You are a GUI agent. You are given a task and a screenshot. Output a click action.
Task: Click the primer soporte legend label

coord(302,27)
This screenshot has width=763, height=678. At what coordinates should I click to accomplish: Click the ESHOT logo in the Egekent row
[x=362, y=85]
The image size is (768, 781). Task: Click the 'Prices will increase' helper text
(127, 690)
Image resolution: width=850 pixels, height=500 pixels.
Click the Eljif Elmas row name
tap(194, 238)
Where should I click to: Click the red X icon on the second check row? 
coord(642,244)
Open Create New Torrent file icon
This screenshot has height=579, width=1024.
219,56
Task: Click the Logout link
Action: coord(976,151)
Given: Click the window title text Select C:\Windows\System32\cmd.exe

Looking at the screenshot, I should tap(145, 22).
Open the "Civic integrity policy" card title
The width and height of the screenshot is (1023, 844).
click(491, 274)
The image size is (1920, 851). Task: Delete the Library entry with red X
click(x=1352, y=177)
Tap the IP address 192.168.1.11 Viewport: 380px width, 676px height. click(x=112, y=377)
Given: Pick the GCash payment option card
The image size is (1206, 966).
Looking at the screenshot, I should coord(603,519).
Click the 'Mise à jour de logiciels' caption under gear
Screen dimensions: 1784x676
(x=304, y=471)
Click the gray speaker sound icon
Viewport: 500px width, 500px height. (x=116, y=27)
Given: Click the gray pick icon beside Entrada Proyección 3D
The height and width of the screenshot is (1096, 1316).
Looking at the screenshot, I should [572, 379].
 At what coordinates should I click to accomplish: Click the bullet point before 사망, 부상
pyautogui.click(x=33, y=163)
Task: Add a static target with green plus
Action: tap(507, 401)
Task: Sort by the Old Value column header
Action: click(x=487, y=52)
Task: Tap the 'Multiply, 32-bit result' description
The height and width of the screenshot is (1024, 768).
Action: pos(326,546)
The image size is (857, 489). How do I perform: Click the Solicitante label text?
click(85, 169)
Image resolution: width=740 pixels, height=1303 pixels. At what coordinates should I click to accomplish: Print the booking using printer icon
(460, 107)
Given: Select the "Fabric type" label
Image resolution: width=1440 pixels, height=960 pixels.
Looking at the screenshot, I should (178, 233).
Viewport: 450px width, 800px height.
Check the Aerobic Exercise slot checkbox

□ □ □ □ □ □ □

The lines in the entries above that carry the word "card" must be copied.

=== Reply to the exercise ===
Open the "Civic integrity policy" card title
Given: Pick the GCash payment option card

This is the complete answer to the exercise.